Tofaah's Female Percussionists:
Jessie Shechter has been one of Tofaah's female percussionists for many years. A classically trained musician, Jesse studied drums and percussions. She moved to Israel in 1989 from Miami Beach, Florida, and when she's not drumming, Jesse is also a talented photographer and videographer.
Jessie in Her Own Words
When did you start studying music?
I started playing violin, very badly I may add, at age seven. I quit when I was nine, thank G-d, and realizing that I had been blessed with rhythm, asked my parents for drums.
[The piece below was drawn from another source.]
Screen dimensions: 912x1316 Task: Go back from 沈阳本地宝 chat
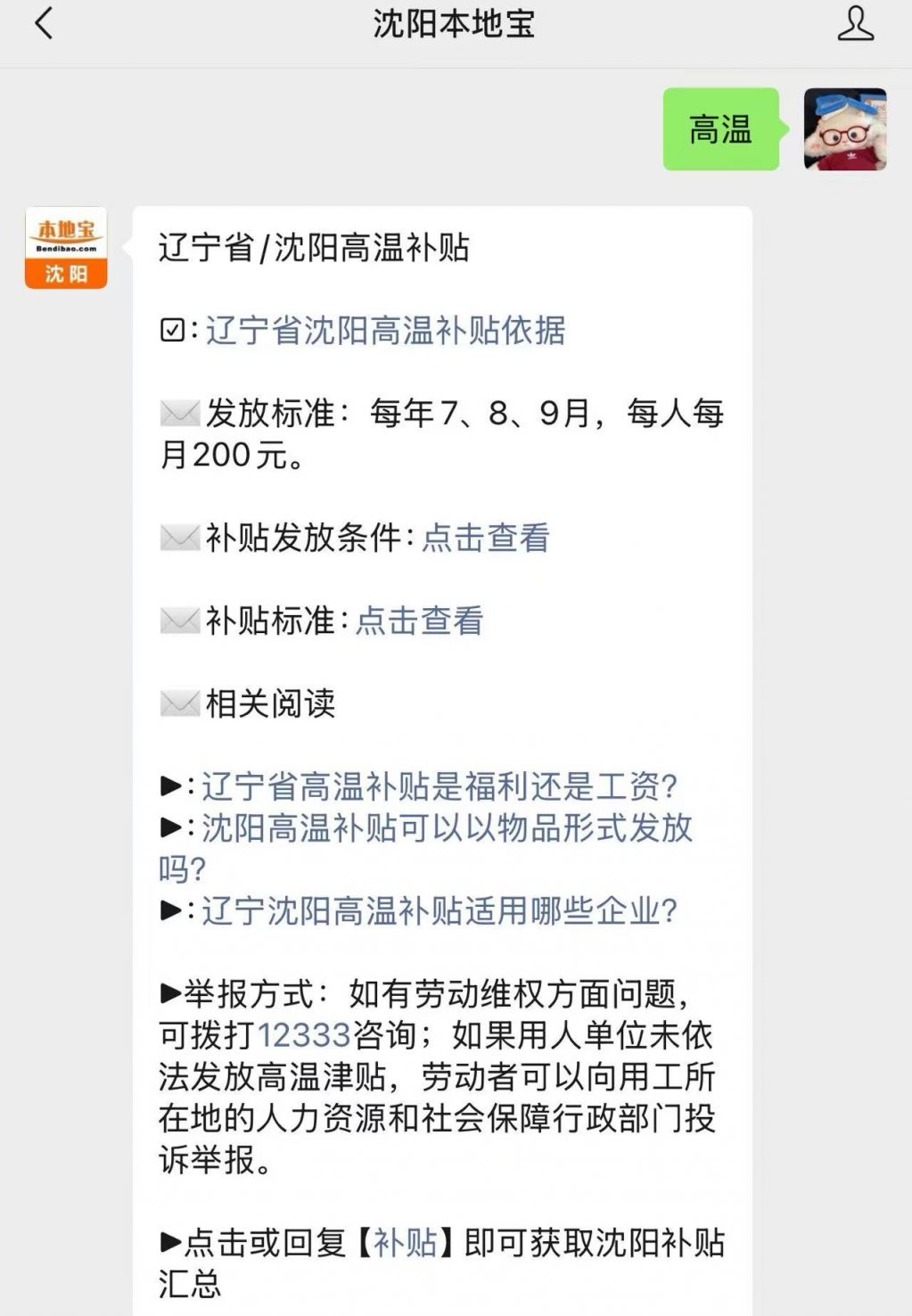44,24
I got them two years later and started playing around age 11. These days, I play mostly percussion and a bit of guitar.
My first drum teacher was my cousin Joel, and then I learned from a great teacher, David Fine. His uncle was first percussion chair in the New York Philharmonic. He was a very talented percussionist, and I learned on a really intense level with him.
I had started performing comedy routines in school when I was eight or nine, and done lots of plays (my mother, a"h
, was a drama teacher) so performing music was also comfortable for me. I think I was thirteen when I first started performing music.
How did you meet up with Tofa'ah?
I first saw Tofaah play a few weeks after I made aliyah. It was such an amazing joy to dance the night away on the roof of the Israel Center in Jerusalem!
Later, I filmed the band for promotional videos, so I got to know everyone as a videographer first, not as a musician. When the band's regular percussionists went on vacation, Yona needed a sub, so she asked me. I guess Yona saw that I fit in - that I had the right amount of "zany" - so the percussion section expanded. That was in 1993.
Female percussionists are still such a rare thing among Jewish musicians and in the world of Jewish music; what is that like for you?
Why is the "female" part of "female percussionists" the most defining?
I remember when I was in junior high and high school - people would say to me, "You're the best girl drummer I know."
So, in my humility (oy!) I'd ask them, "Am I the best drummer you know?" and often the answer was yes, which then led to the question, "So, why do you call me a girl drummer - just call me a drummer!"
(It isn't just female percussionists or female drummers who get this. Same thing happens in photography - being called a "woman" photographer, instead of just a photographer.)
Of the hundreds of Tofaah concerts over the years, is there any particular one that sticks out in your mind as particularly memorable?
At the first concert I played with the band, Mindy
performed a song Yona had just written. None of us had heard it before. It was so beautiful, the entire percussion section couldn't play for a few minutes afterwards because we were all crying. The song was Returning
(It's on the For All Time album
How does your music integrate with your Yiddishkeit? What is the role of music in your life?
Praising Hashem through music, singing a prayer, connecting with the ultimate Jewish songwriter, King David, is so important.
What do you seek to do, or put into the world, through your music?
I just love to bring simchah to Jewish women, and when I see all those happy faces, and women dancing and singing and enjoying and laughing - that's everything!